The Department of Defense (DOD) has approved the use of Apple iOS 6 devices on its networks.
Approval of the Apple iOS 6 Security Technical Implementation Guide (STIG) is the next element in what a Pentagon press release described as “building a multi-vendor environment” that supports “a diverse selection of devices and operating systems.” The Department recently approved STIGs for BlackBerry 10 and Samsung Knox, the latter an Android-based security solution; without a STIG, a mobile device simply isn’t allowed to connect to DOD networks.
“All of these pieces must be in place to allow the secure use of commercial mobile devices on department networks,” Mark Orndorff, DISA Information Assurance Executive & Program Executive Officer for Mission Assurance and Network Ops, wrote in a statement. “[Defense Information Systems Agency] is running a pilot program today where we bring this all together.”
According to its own estimates, the Department of Defense has more than 600,000 commercial mobile devices “in operational and pilot use.” The majority of those devices are from BlackBerry (470,000 units), with Apple’s iOS coming in a distant second (41,000 units) and Google Android in third (8,700 units). Unlike many corporations, the Department of Defense does not believe in Bring Your Own Device policies when it comes to connecting smartphones and tablets to networks.

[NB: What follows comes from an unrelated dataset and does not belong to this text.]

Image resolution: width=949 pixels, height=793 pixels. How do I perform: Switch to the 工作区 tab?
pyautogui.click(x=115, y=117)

The preponderance of BlackBerry devices within the DOD hints at BlackBerry’s continuing influence within government institutions, as well as its longstanding reputation for offering some of the best mobile security on the market. On the broader market, however, BlackBerry has watched its market-share decline over the past few years, driven down by the rise of Apple’s iOS and Google Android. BlackBerry is attempting a major comeback with BlackBerry 10, its new operating system, paired to a variety of high-end and mid-tier devices.

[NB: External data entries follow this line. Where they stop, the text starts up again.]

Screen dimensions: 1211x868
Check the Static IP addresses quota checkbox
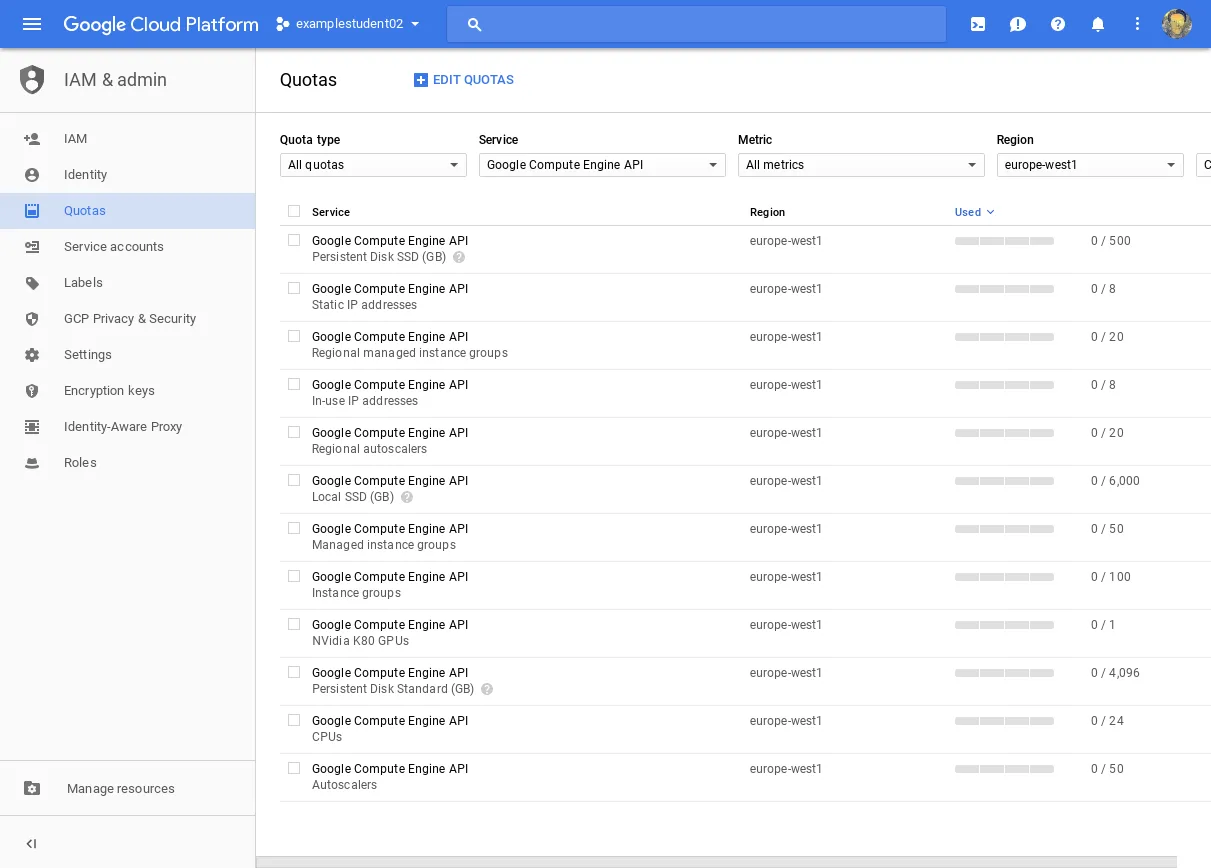[294, 288]
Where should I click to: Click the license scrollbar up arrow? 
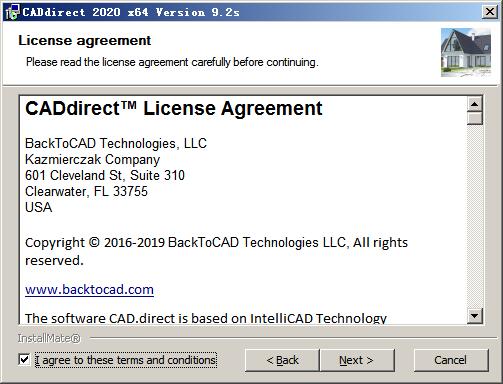tap(475, 104)
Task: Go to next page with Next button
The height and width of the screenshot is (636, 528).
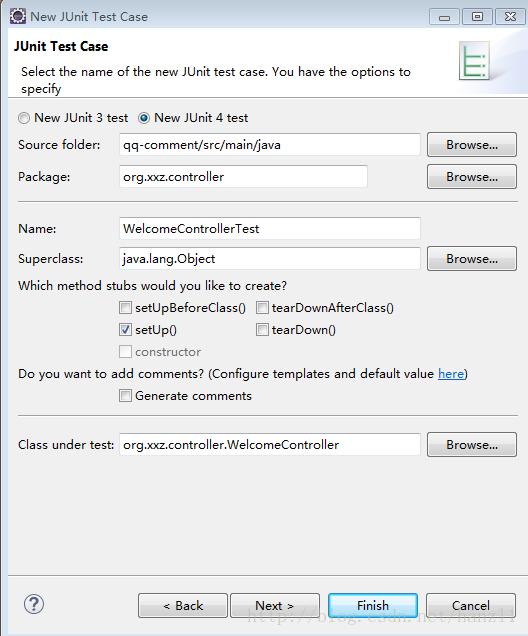Action: pyautogui.click(x=275, y=606)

But with the entrance of Apple iPhones and Google Android devices into the highest levels of government and business, BlackBerry’s quest for renewed dominance is that much more difficult. It will be interesting to see whether the number of BlackBerry devices in use by the DOD will decline with the acceptance of iOS and Android, or if longtime habits will help BlackBerry preserve that particular market.